> YOUR OBJECTIVE:
Without pictures, repeat exactly the lines from the one containing "19 (1258, 1504)" through the end of the entries.

Collected data entries
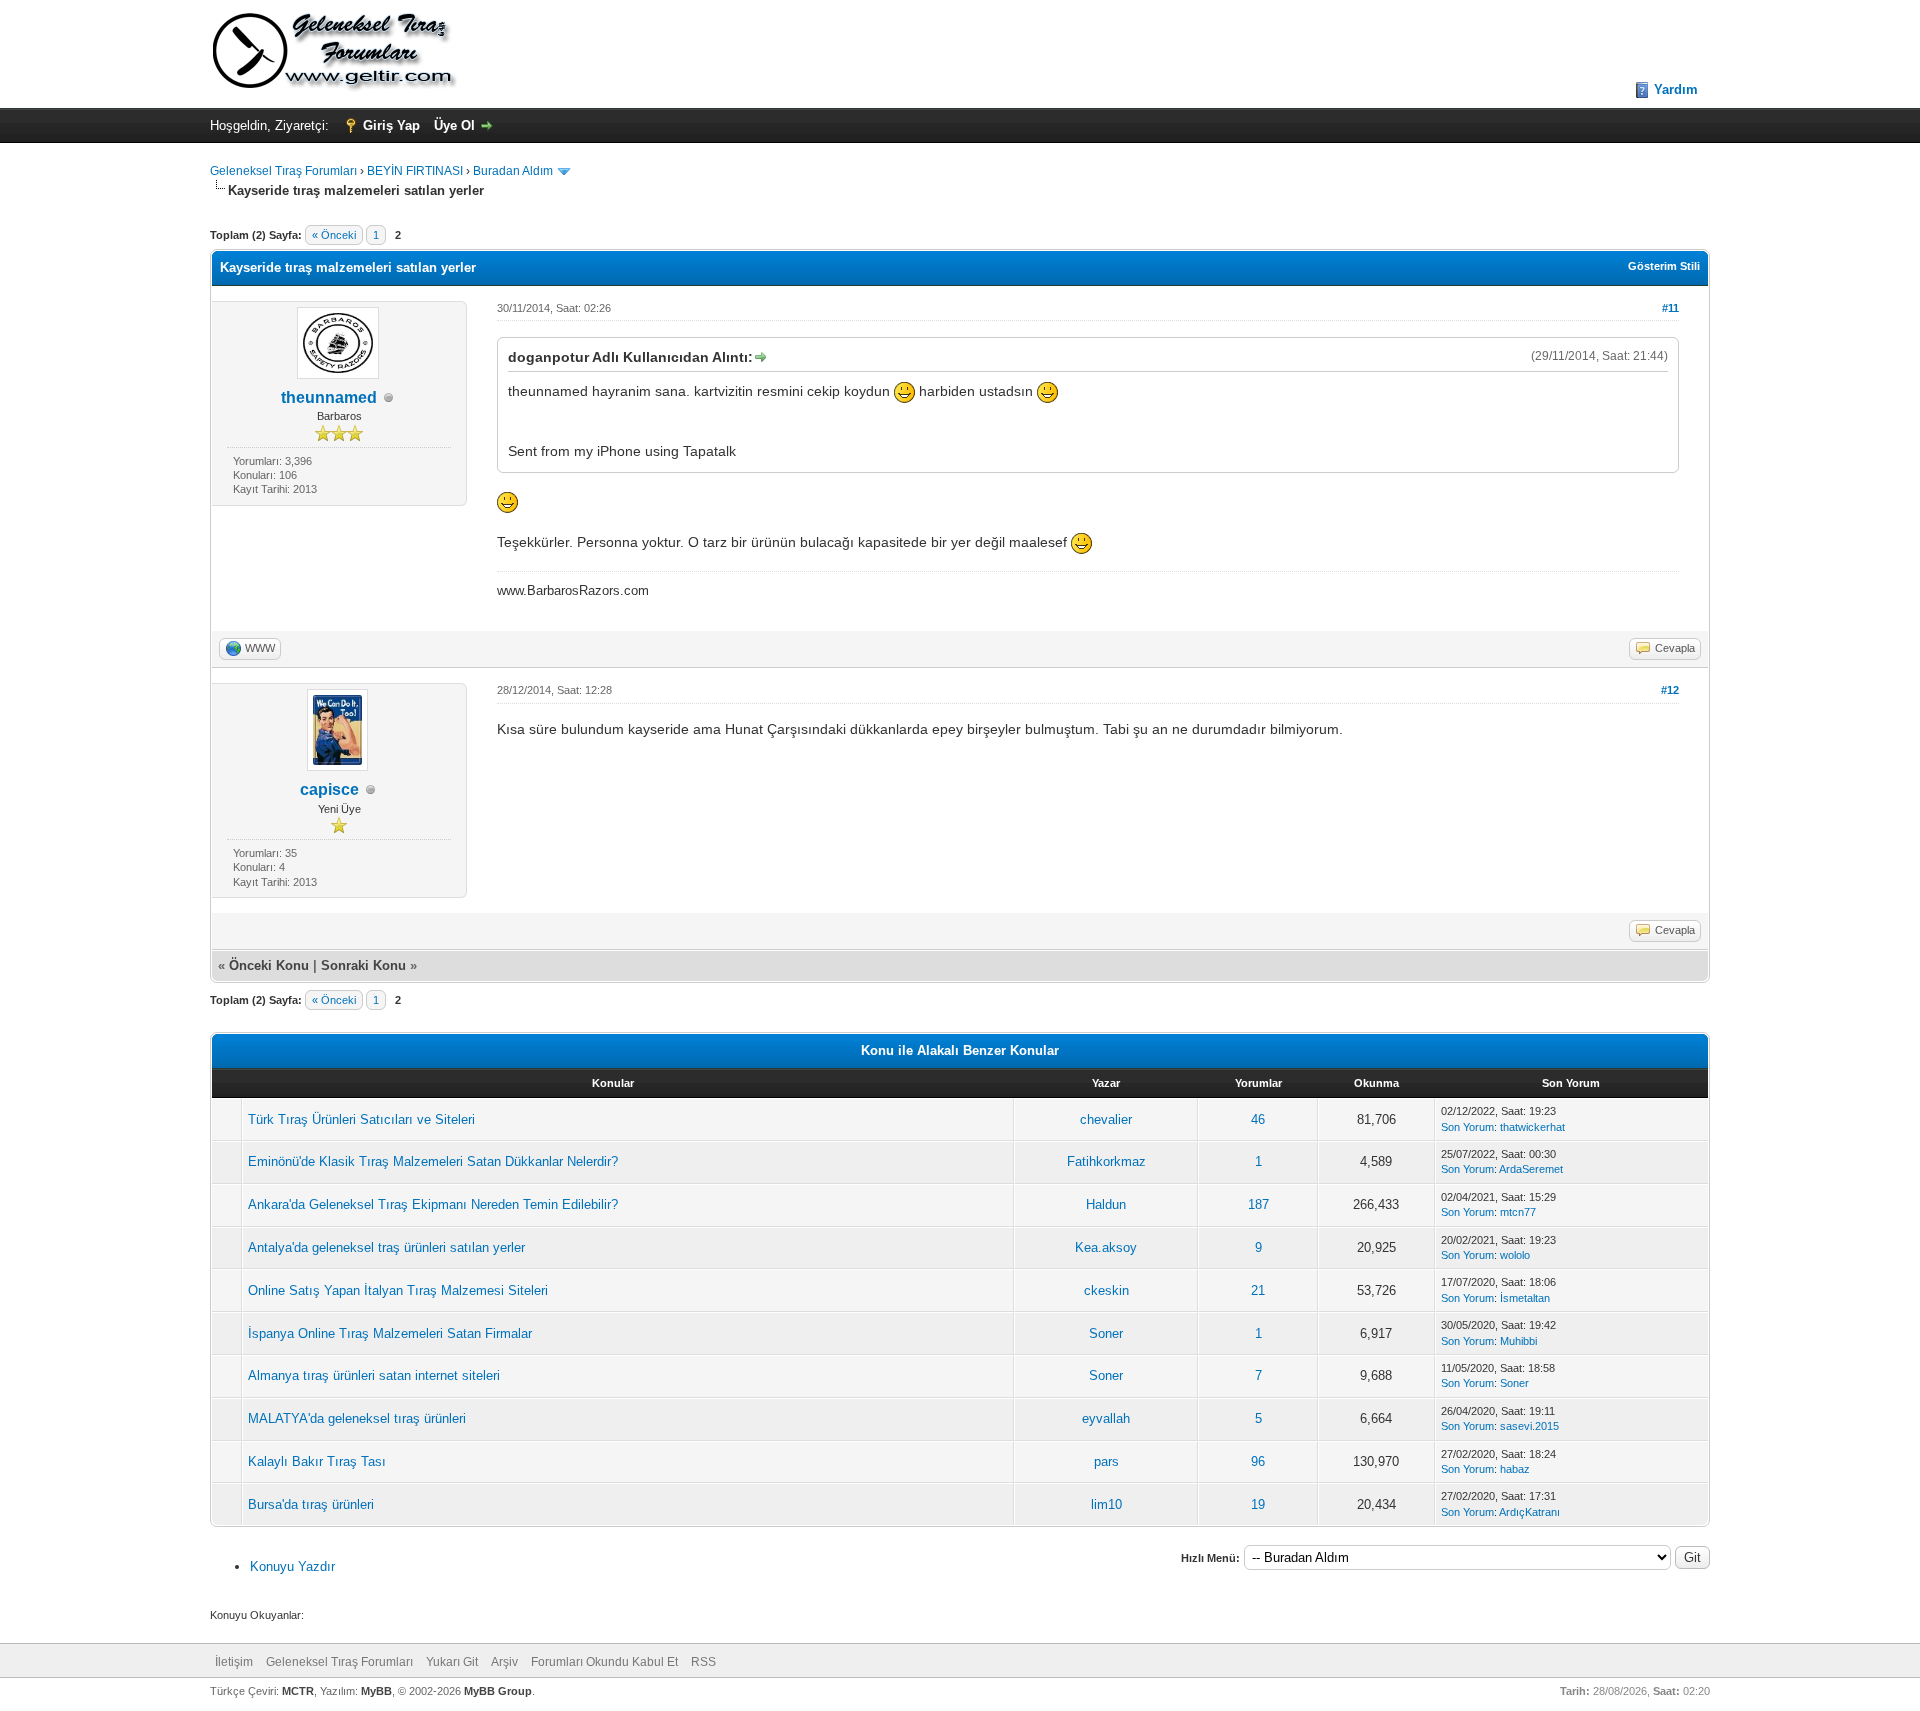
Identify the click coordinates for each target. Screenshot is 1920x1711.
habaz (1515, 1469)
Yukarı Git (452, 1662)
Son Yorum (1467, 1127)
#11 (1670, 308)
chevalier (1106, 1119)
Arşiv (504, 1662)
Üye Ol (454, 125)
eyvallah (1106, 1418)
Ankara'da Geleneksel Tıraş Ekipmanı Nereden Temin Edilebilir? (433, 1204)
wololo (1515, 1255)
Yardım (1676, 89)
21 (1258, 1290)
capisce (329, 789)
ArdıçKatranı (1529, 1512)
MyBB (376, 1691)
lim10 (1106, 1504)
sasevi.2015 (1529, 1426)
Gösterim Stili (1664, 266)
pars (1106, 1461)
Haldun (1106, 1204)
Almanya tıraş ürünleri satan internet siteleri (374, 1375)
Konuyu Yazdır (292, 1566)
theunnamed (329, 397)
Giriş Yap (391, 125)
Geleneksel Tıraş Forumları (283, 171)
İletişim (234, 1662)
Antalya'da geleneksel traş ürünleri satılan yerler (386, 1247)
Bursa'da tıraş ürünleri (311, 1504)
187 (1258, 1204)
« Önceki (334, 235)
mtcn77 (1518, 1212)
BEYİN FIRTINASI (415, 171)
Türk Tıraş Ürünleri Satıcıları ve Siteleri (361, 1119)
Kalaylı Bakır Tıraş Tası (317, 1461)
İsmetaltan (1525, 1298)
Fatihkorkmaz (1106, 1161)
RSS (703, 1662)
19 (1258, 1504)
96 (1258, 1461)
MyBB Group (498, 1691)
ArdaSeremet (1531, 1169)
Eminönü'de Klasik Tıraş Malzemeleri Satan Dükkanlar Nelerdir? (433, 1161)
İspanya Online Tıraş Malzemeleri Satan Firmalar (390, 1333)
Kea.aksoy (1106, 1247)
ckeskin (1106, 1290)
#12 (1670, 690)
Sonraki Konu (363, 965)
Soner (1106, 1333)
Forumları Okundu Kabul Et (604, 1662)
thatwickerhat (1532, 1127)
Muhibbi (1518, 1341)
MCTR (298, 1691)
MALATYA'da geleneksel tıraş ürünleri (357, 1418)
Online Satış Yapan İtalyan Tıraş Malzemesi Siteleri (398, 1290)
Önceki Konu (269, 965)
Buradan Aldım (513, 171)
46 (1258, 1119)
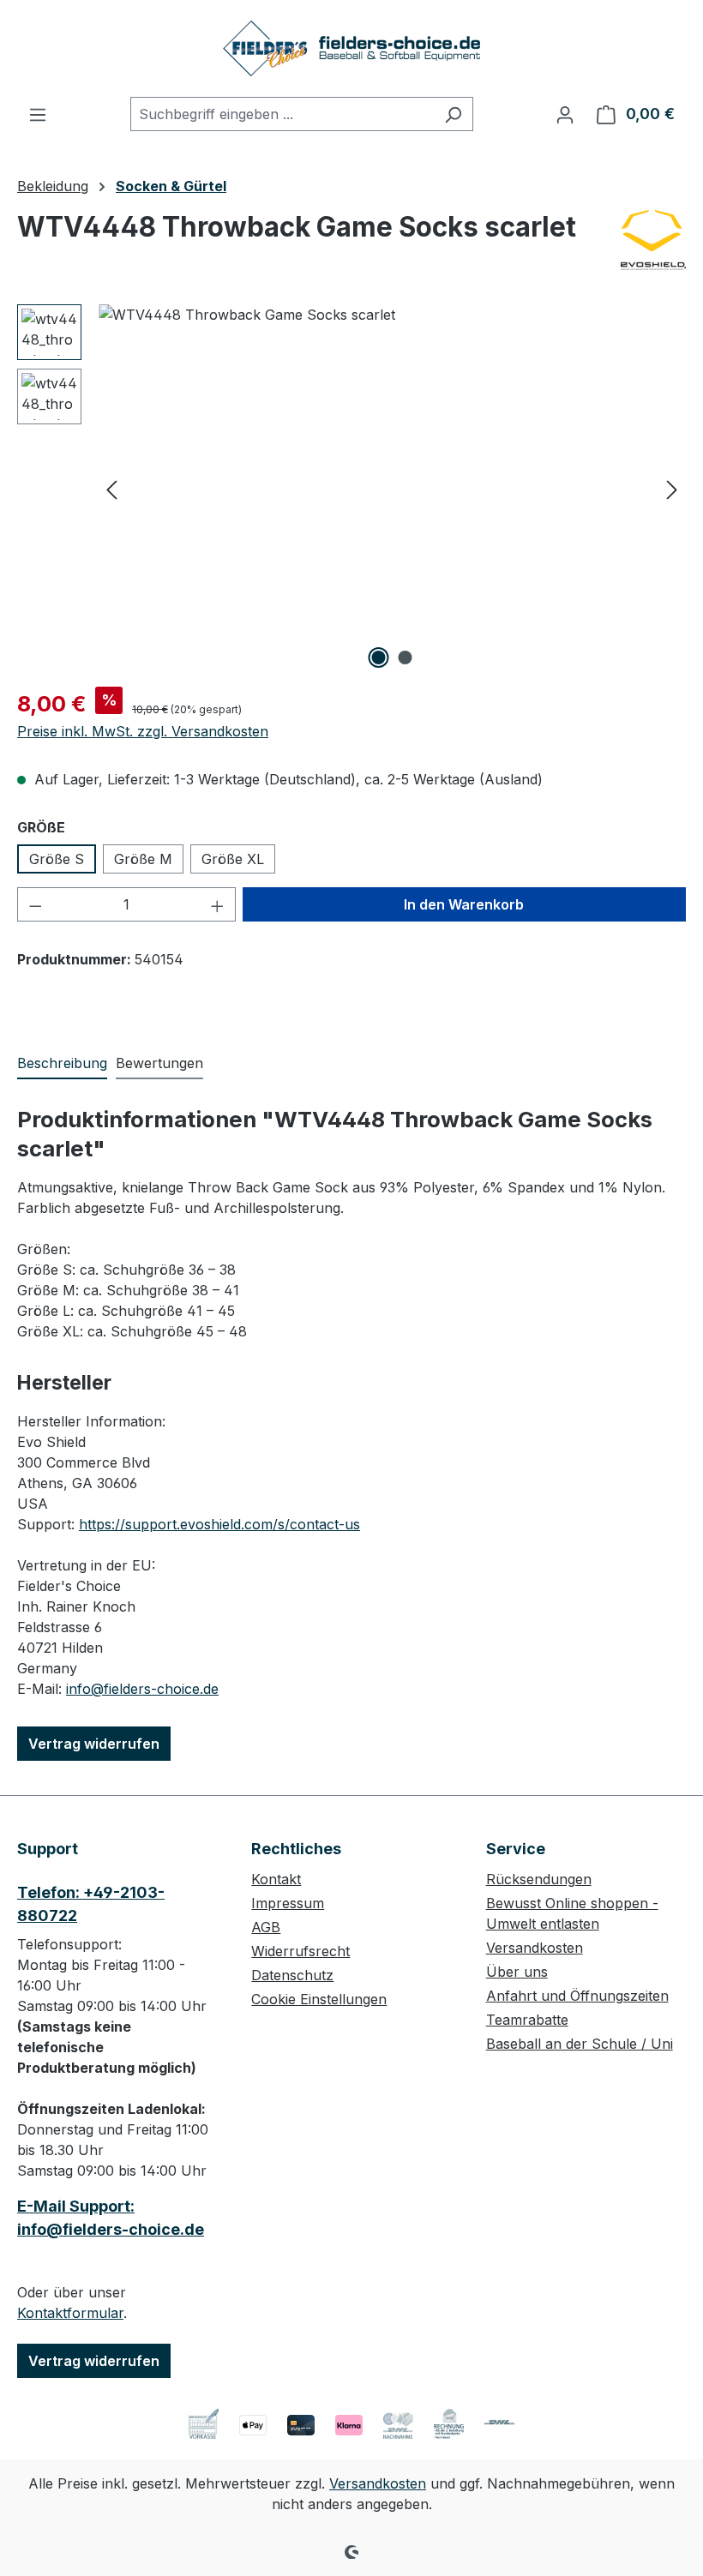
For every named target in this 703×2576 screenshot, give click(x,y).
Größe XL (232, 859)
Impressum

> WRITTEN ANSWER:
19 (1258, 1504)
96 (1258, 1461)
MyBB Group (498, 1691)
ArdaSeremet (1531, 1169)
Eminönü'de Klasik Tıraş Malzemeleri Satan Dükkanlar Nelerdir? (433, 1161)
İspanya Online Tıraş Malzemeleri Satan Firmalar (390, 1333)
Kea.aksoy (1106, 1247)
ckeskin (1106, 1290)
#12 (1670, 690)
Sonraki Konu (363, 965)
Soner (1106, 1333)
Forumları Okundu Kabul Et (604, 1662)
thatwickerhat (1532, 1127)
Muhibbi (1518, 1341)
MCTR (298, 1691)
MALATYA'da geleneksel tıraş ürünleri (357, 1418)
Online Satış Yapan İtalyan Tıraş Malzemesi Siteleri (398, 1290)
Önceki Konu (269, 965)
Buradan Aldım (513, 171)
46 (1258, 1119)
For every named target in this 703×2576 screenshot, give click(x,y).
Größe XL (232, 859)
Impressum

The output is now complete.